Was passiert, wenn man Innenstädte autofrei gestaltet?

Was passiert, wenn man Innenstädte autofrei gestaltet?

Barcelona hat mal untersucht, wie sich die Lebensbedingungen in den Stadtteilen ändern, in denen Autos von den Straßen verbannt worden sind. Das Ergebnis ist an sich nicht überraschend, aber höchst erfreulich. Alle nachfolgenden Zitate sind aus dem Artikel im Guardian, die Übersetzung ist von mir.

A study carried out by the Barcelona Institute for Global Health calculates that the city could prevent 667 premature deaths every year if it created all 503 superblocks envisaged in its initial plan – up from the current six schemes.

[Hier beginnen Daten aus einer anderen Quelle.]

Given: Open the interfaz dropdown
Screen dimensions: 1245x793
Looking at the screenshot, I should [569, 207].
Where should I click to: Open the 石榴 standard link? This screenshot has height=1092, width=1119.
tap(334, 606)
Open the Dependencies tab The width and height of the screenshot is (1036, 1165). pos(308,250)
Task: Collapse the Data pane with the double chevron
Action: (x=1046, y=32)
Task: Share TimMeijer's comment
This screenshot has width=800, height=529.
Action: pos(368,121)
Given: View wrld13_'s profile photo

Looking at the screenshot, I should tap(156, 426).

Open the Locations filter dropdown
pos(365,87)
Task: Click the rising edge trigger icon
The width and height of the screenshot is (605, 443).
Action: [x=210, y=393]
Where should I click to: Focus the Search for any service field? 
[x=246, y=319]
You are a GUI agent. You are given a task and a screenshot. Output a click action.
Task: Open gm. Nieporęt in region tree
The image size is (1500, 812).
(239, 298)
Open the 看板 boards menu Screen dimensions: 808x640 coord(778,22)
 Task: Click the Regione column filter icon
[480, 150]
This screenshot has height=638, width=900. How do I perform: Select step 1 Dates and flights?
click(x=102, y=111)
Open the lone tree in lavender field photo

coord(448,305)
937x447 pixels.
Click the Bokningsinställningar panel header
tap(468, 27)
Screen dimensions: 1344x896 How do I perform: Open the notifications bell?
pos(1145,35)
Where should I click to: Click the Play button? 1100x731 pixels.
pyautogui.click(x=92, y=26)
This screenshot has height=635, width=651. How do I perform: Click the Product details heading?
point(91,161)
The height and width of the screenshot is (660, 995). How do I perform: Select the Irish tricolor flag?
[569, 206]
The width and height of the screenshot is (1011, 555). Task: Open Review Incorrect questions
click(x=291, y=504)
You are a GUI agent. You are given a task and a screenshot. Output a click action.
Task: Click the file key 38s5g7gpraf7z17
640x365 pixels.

Eine Studie des Instituts für weltweite Gesundheit in Barcelona hat errechnet, dass 667 vorzeitige Todesfälle verhindert werden können, wenn alle der ursprünglich 503 geplanten Superblocks umgesetzt werden. (Ein Superblock ist eine Gruppe von Straßen ohne Autoverkehr)

 

The report claims that creating all 503 superblocks would reduce ambient levels of NO2 by 24%, from the current level of 47 micrograms per cubic metre to 36 micrograms per cubic metre.

Der Report stellt die Behauptung auf, dass die Festlegung der 503 Superblocks das NO2-Niveau um 24% reduzieren würde (..)

The life expectancy of the average Barcelona resident could increase by almost 200 days, the report adds, saving the city €1.7bn (£1.52bn) a year.

Die Lebenserwartung des durchschnittlichen Bewohners Barcelona würde sich um 200 Tage erhöhen und, so fügt der Bericht hinzu, der Stadt jährliche Ersparnisse in Höhe von 1,7 Milliarden Euro bringen.

Und siehe da: Kaum verändert man was, verändert sich was. Man muss sich halt nur trauen.